Physiotherapist headcounts are estimated using Health Service Personnel Census (HSPC) and Irish Society of Chartered Physiotherapists (ISCP) Register data. Headcounts are converted to whole-time equivalents (WTEs) using the HSPC and a survey of ISCP members to account for full- and part-time working practices. Non-acute supply per 10,000 population in each county is estimated to examine geographic inequalities and the raw population is adjusted in turn for a range of need indicators.

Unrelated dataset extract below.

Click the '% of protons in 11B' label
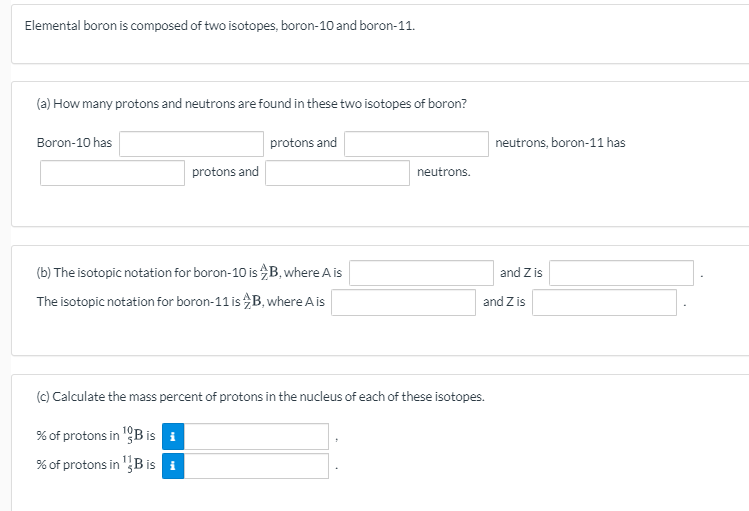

An estimated 3172 physiotherapists were practising in Ireland in 2015; 6.8 physiotherapists per 10,000, providing an estimated 2620 WTEs. Females accounted for 74% of supply. Supply was greater in the non-acute sector; 1774 WTEs versus 846 WTEs in the acute sector. Physiotherapists in the acute sector were located mainly in publicly financed institutions (89%) with an even public/private split observed in the non-acute sector. Non-acute physiotherapist supply is unequally distributed across Ireland (Gini coefficient = 0.12; 95% CI 0.08-0.15), and inequalities remain after controlling for variations in healthcare needs across counties.

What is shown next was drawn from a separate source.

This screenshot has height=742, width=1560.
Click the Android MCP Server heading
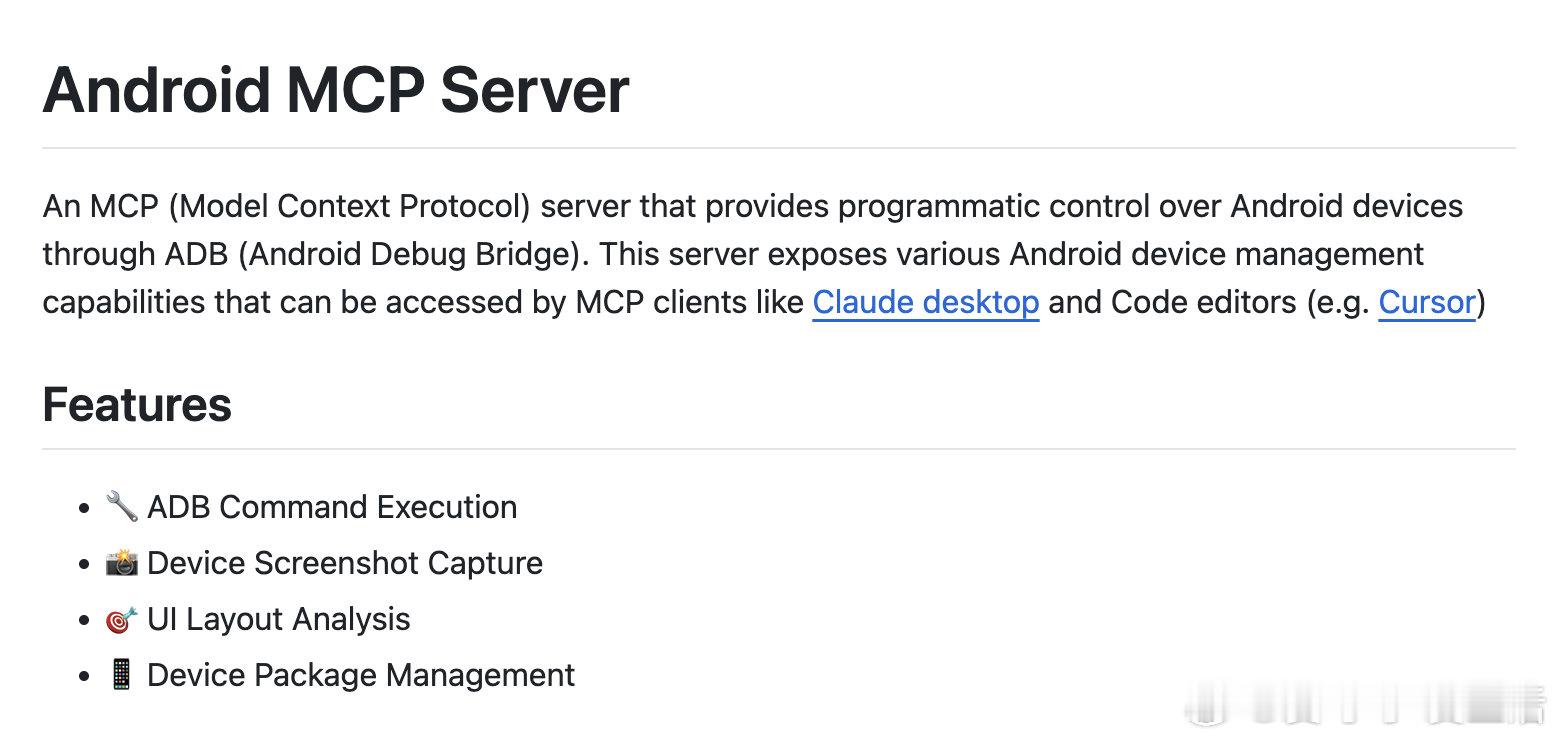pos(336,90)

The supply of physiotherapists in Ireland is 30% lower than the EU-28 average. Substantial inequality in the distribution of physiotherapists across counties is observed.
爱尔兰缺乏有关公共和私人物理治疗服务供应的信息,这使得当前和未来的资源分配决策变得困难。
本文估计了爱尔兰物理治疗师的供应量,并描述了急性和非急性部门以及公共和私人执业中的物理治疗师概况。它研究了物理治疗师供应的地理差异,并探讨了控制医疗需求的影响。
使用卫生服务人员普查(HSPC)和爱尔兰特许物理治疗师协会(ISCP)登记数据估计物理治疗师人数。使用HSPC和对ISCP成员的一项调查将人数转换为全职等效人数(WTE),以考虑全职和兼职工作模式。估计每个县每10000人口的非急性供应量,以检查地理不平等情况,并依次针对一系列需求指标对原始人口进行调整。
2015年估计有3172名物理治疗师在爱尔兰执业;每10000人中有6.8名物理治疗师,提供了约2620个WTE。女性占供应量的74%。非急性部门的供应量更大;急性部门为846个WTE,非急性部门为1774个WTE。急性部门的物理治疗师主要分布在公共资助机构(89%),非急性部门的公共/私人分布较为平均。爱尔兰各地非急性物理治疗师的供应分布不均(基尼系数=0.12;95%置信区间0.08 - 0.15),在控制各县医疗需求差异后,不平等现象仍然存在。
爱尔兰物理治疗师的供应量比欧盟28国平均水平低30%。各县物理治疗师的分布存在严重不平等。